NEW YORK, NEW YORK - JANUARY 08: Nan Goldin attends The National Board of Review 2023 Awards Gala at Cipriani 42nd Street on January 08, 2023 in New York City. (Photo by Theo Wargo/Getty Images)

The artist and activist Nan Goldin has topped ArtReview‘s Power 100 list for 2023, jumping up several rungs from her spot in eighth place on last year’s list. The magazine said that this year’s list is “dominated by artists who are using their platforms not just to discuss freedom but to practise it too, intervening through deeds as well as words (and images) in the pressing and social political issues of the current moment.”

It seems likely that Goldin’s jump in the ranking reflects her willingness to defend her own and other artists’ right to sign a highly controversial letter in support of Palestine, published by Artforum in October. After the petition received backlash for failing to condemn the atrocities committed by Hamas on October 7 (they were later acknowledged in an update), many signatories rushed to withdraw their names. “I have never lived through a more chilling period,” Goldin told the New York Times. “People are being blacklisted. People are losing their jobs.”

The German filmmaker Hito Steyerl also moved up the list from fourth to second place. She was a notable public supporter of another letter published by online magazine Erev Rav in response to the Artforum petition. It claimed that that letter, by omitting any mention of Hamas, was “legitimizing the abduction of civilians.”

This is the very first time the list, which was launched in 2002, has a top 10 entirely made up of artists. Wolfgang Tillmans, who came sixth last year, has dropped off the list completely. Instead, ArtReview promoted two American artists, Simone Leigh (4) and Theaster Gates (7), the British artists Isaac Julien (5) and Steve McQueen (8), Thai artist Rirkrit Tiravanjia (3), Ghanaian artist Ibrahim Mahama (6), and Chinese artist Cao Fei (10). The Karrabing Film Collective, a group of Indigenous artists from Australia, placed ninth, rising from the 21st spot last year.

NFTs, first on the list in 2021, have not made a comeback, and nor have the Winklevoss Twins, major NFT investors that ranked 58th on last year’s list. Instead, digital artists experimenting with A.I. have been recognized, including Refik Anadol (60) and the duo Holly Herndon & Mat Dryhurst (77).

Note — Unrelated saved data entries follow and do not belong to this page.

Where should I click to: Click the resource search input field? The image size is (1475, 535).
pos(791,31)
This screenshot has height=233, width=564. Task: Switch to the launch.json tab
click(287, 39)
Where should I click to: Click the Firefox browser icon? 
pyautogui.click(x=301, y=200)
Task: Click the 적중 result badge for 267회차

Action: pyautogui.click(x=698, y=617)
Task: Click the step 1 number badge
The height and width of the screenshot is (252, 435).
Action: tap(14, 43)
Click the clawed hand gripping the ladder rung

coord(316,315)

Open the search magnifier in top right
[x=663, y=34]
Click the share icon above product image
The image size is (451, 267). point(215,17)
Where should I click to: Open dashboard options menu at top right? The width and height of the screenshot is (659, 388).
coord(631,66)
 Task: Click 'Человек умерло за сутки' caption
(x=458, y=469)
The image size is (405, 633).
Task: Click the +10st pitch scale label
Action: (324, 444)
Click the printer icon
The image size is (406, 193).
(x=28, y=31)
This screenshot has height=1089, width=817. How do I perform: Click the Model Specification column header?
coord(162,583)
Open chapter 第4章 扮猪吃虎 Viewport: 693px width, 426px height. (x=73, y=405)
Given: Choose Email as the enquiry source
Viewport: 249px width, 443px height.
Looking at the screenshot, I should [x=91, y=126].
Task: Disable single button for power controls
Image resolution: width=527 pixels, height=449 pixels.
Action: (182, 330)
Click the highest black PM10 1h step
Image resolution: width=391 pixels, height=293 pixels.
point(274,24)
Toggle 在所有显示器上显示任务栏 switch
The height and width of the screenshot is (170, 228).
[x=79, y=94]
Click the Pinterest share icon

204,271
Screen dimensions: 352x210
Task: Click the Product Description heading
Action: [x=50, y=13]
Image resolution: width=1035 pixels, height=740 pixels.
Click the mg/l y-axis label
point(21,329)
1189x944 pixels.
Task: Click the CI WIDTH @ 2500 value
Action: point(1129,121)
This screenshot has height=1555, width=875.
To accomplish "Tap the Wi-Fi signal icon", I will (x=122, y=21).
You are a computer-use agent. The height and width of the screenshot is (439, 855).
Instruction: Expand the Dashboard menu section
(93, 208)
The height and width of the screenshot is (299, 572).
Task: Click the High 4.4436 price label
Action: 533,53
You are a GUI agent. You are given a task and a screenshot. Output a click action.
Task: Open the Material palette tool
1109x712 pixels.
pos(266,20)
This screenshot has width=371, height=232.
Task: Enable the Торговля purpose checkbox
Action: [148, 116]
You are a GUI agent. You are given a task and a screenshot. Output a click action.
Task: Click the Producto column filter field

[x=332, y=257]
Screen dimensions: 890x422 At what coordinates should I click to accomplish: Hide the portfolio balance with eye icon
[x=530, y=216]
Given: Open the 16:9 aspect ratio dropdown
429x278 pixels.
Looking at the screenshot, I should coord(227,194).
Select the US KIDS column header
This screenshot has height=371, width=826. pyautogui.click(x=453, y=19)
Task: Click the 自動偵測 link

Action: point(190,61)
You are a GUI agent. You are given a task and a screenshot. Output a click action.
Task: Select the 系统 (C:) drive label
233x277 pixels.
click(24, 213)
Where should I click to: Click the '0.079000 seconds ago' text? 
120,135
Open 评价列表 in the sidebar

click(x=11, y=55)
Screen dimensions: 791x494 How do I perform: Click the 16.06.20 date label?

As always, the mega dealers placed high. Larry Gagosian (12) overtook the directors of Hauser & Wirth (14)—a result of the buzz that followed that New Yorker profile? David Zwirner fell from ninth place to 19th. Another powerful figure, the renowned curator Hans Ulrich Obrist, also fell in the ranking from number 34 to 49.

The British-Ghanaian star architect David Adjaye, who has worked on many major museums across the world, was dropped from the list completely. Last year he placed 78th but the art world was shocked to discover that he had been accused of sexual misconduct by three former employees last July. Institutions immediately rushed to distance themselves from Adjaye and more allegations have since surfaced that he ran an emotionally abusive workplace.

The Brazilian curator Adriano Pedrosa, who has regularly ranked toward’s the list’s end, earned the 15th spot this year. At the end of last year he was announced as the curator of next year’s 60th Venice Biennale.

The Power 100 is decided by a panel of 40 art world insiders whose identities are protected. Though many names have reappeared on the list over the last two decades—and some figures like Jay Jopling and Obrist have been making the list since 2002—the panel has, in recent years, worked to make the list less Western-centric and more globally relevant.